*DATA PROVIDED*:
++++++++++++++++++++
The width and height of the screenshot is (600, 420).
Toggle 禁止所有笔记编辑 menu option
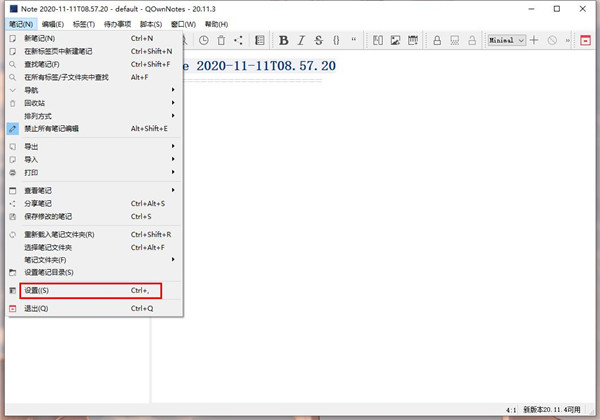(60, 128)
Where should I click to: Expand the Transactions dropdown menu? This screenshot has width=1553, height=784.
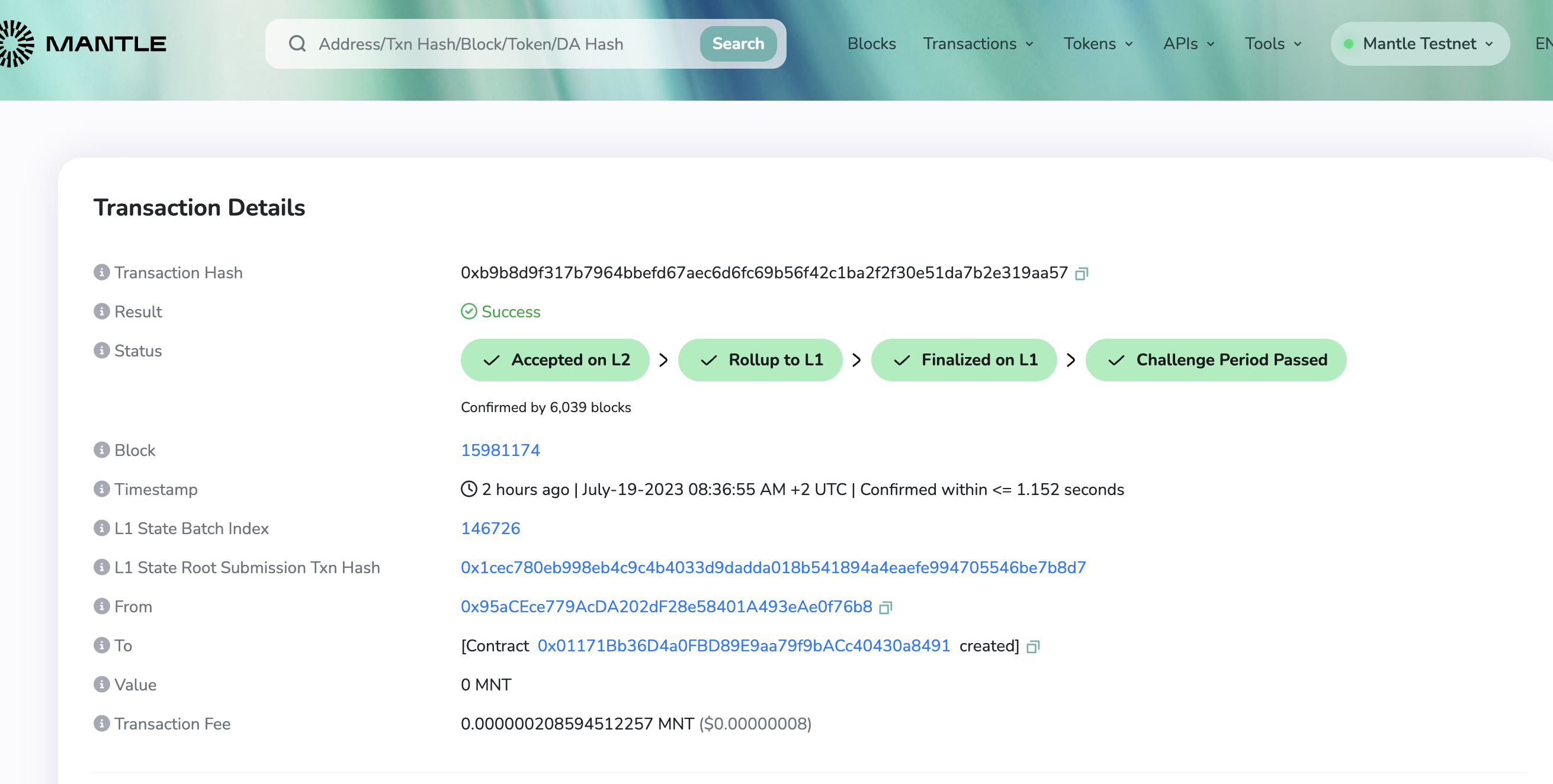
++++++++++++++++++++
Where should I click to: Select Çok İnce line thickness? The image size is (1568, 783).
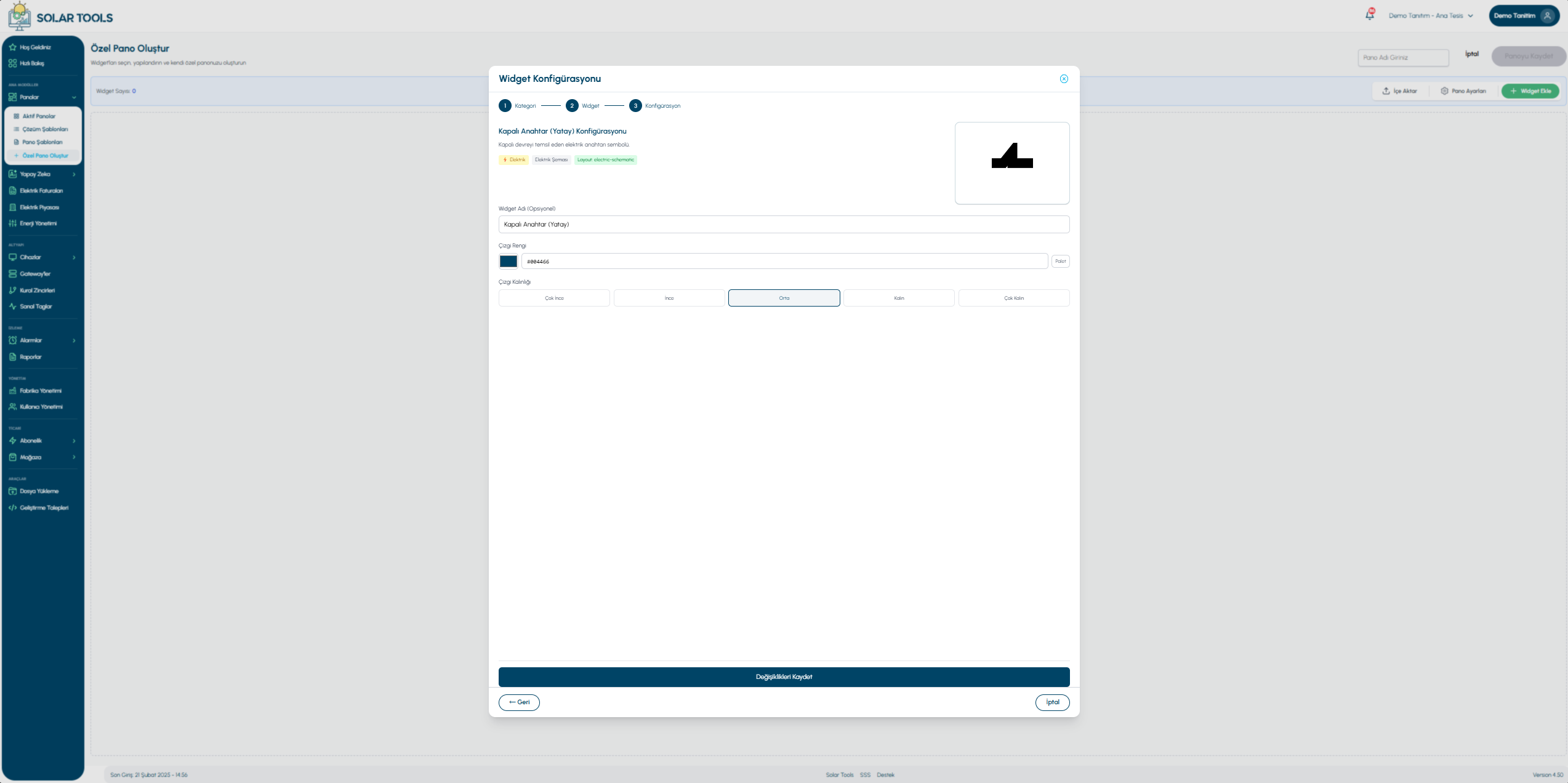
++++++++++++++++++++
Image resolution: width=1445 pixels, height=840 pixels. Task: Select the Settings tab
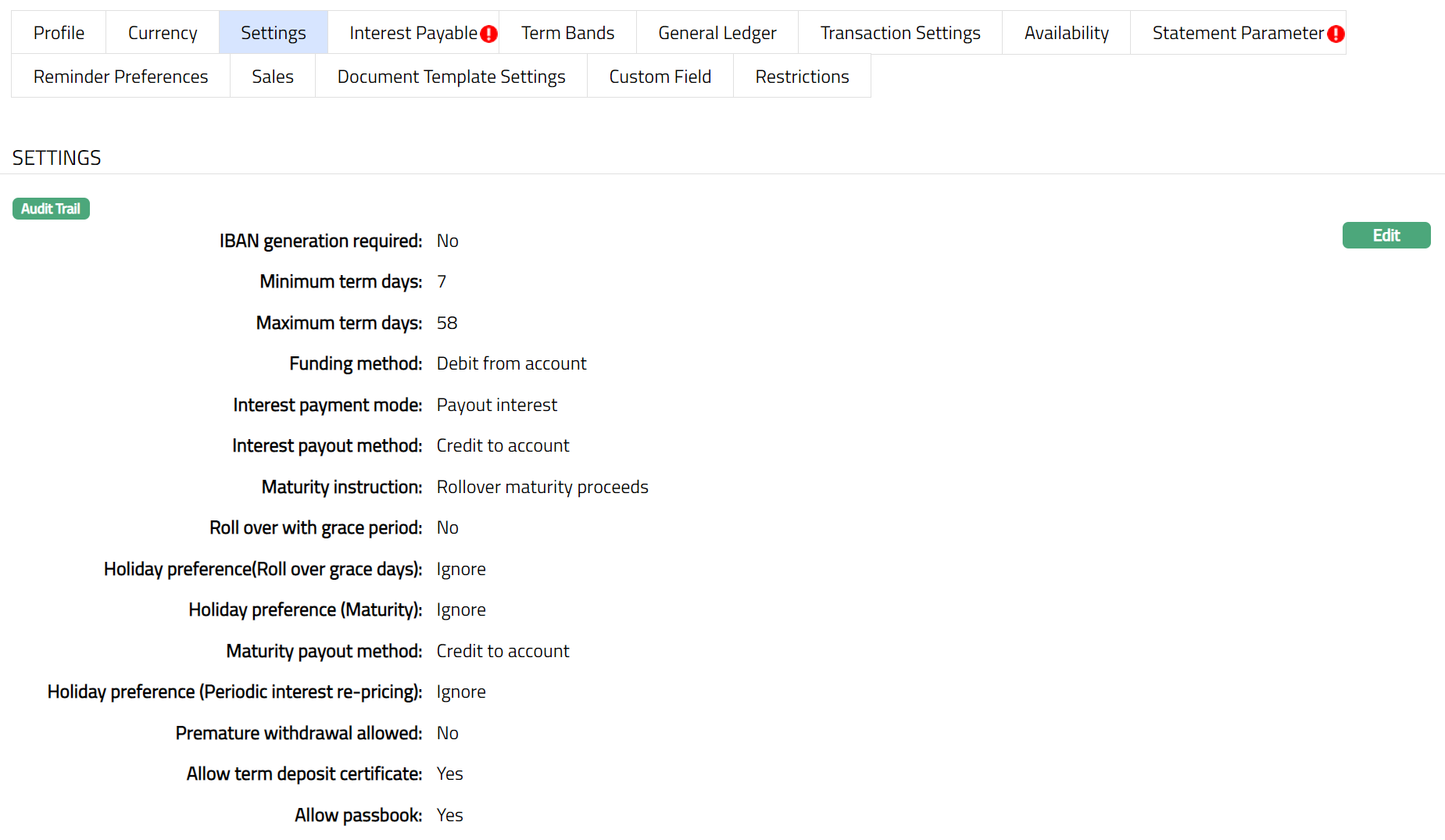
++++++++++++++++++++
*WHAT THIS TASK INVOLVES*:
Can you give the material again from the line containing "The width and" through the line containing "Where should I click to: Expand", inclusive, changing "Transactions" to "Payments" and keeping everything else the same? Include only those lines and leave out the pictures.

*SOLUTION TO THE PROBLEM*:
The width and height of the screenshot is (600, 420).
Toggle 禁止所有笔记编辑 menu option
(60, 128)
Where should I click to: Expand the Payments dropdown menu? This screenshot has width=1553, height=784.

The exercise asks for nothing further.